Testing the gas mass density profile of galaxy clusters with distance duality relation

TL;DR

This study tests galaxy cluster gas mass density profiles using the distance duality relation, finding the non-isothermal double-beta model aligns better with theoretical expectations than the isothermal beta model, though data precision limits definitive conclusions.

Contribution

It compares two gas density models of galaxy clusters under the distance duality assumption, highlighting the better fit of the non-isothermal double-beta model with current data.

Findings

Non-isothermal double-beta model agrees better with the distance duality relation.

Isothermal beta model is marginally incompatible with Etherington theorem at 68.3% CL.

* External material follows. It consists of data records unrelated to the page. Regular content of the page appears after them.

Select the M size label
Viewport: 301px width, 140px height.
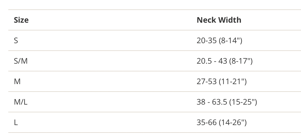click(17, 82)
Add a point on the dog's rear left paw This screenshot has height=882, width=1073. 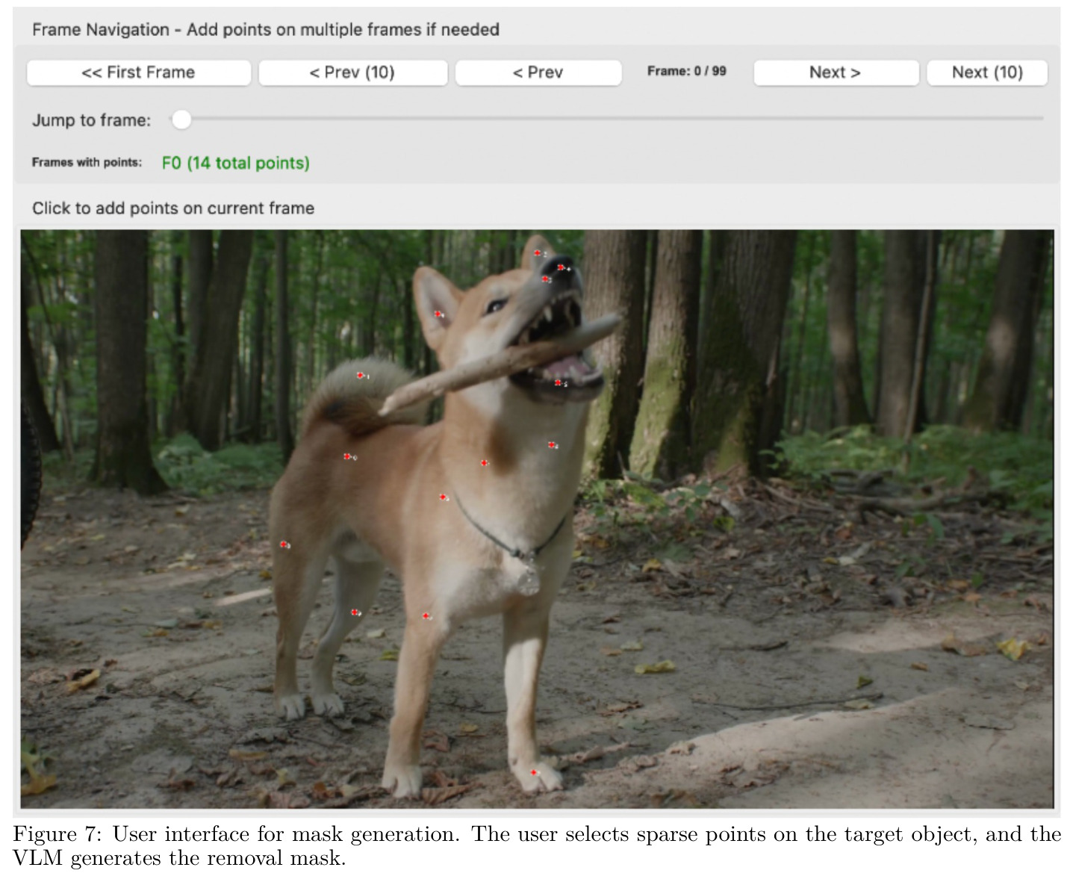click(x=291, y=705)
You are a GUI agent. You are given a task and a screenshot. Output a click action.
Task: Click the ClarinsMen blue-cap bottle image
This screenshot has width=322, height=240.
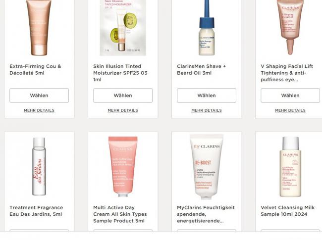point(207,28)
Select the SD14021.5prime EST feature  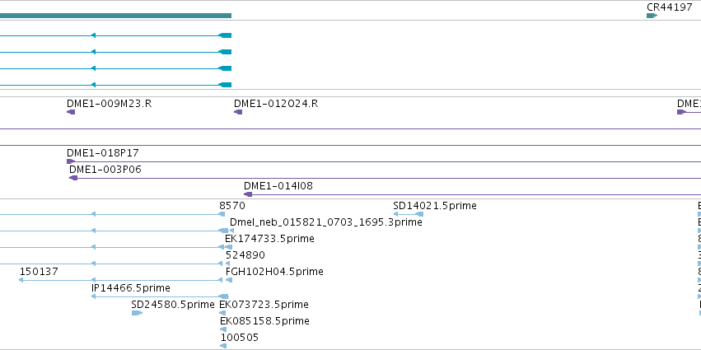point(409,214)
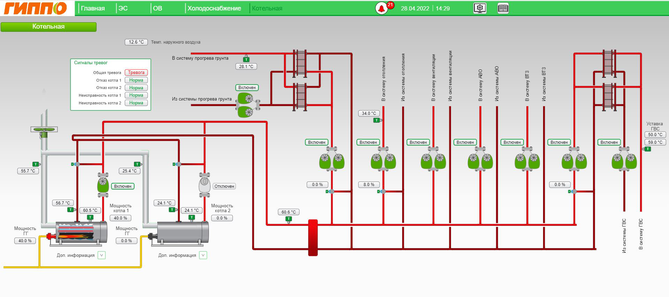669x297 pixels.
Task: Toggle boiler 1 pump 'Включен' status
Action: pyautogui.click(x=123, y=186)
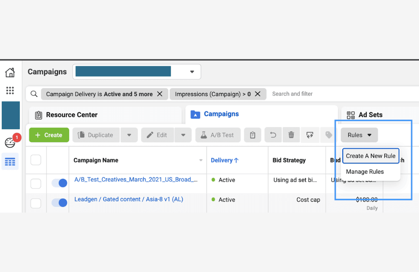Click the undo arrow icon
This screenshot has height=272, width=419.
[273, 135]
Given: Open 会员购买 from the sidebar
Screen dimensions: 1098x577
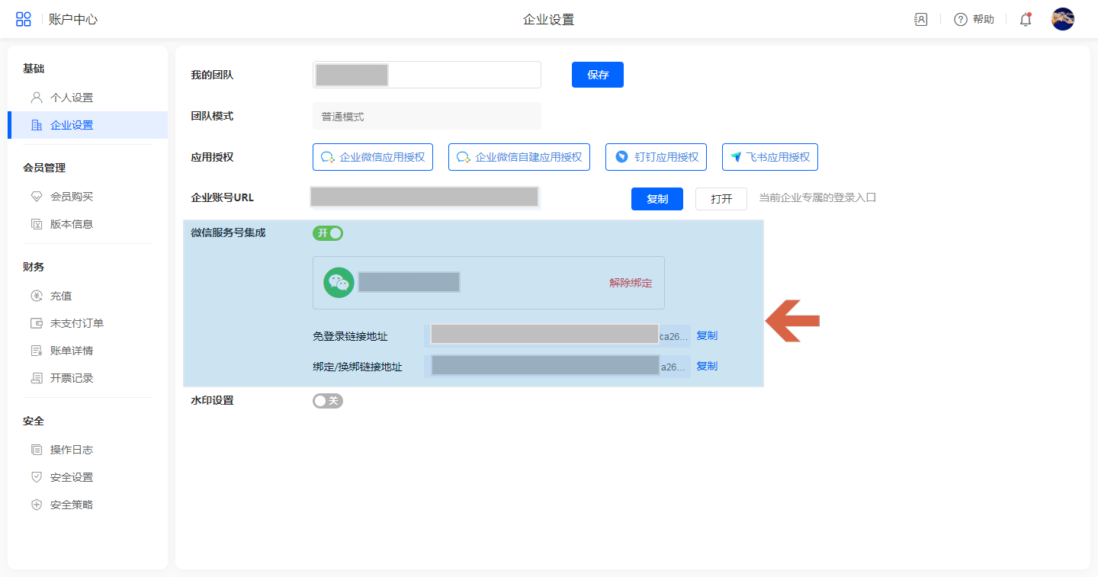Looking at the screenshot, I should (71, 197).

Current data accuracy is insufficient to distinguish models definitively.

Abstract

In this paper, assuming the validity of distance duality relation, $\eta=D_L(z)(1+z)^{-2}/D_A(z)=1$, where $D_A(z)$ and $D_L(z)$ are the angular and the luminosity distance respectively, we explore two kinds of gas mass density profiles of clusters: the isothermal $\beta$ model and the non-isothermal double-$\beta$ model. In our analysis, performed on 38 massive galaxy clusters observed by \textit{Chandra} (within the redshift range of $0.14<z<0.89$), we use two types of cluster gas mass fraction data corresponding to different mass density profiles fitted to the X-ray data. Using two general parameterizations of $\eta(z)$ (phenomenologically allowing for distance duality violation), we find that the non-isothermal double-$\beta$ model agrees better with the distance duality relation, while the isothermal $\beta$ model tends to be marginally incompatible with the Etherington theorem at 68.3% CL. However, current accuracy of the data does not allow to distinguish between the two models for the gas-density distribution at a significant level.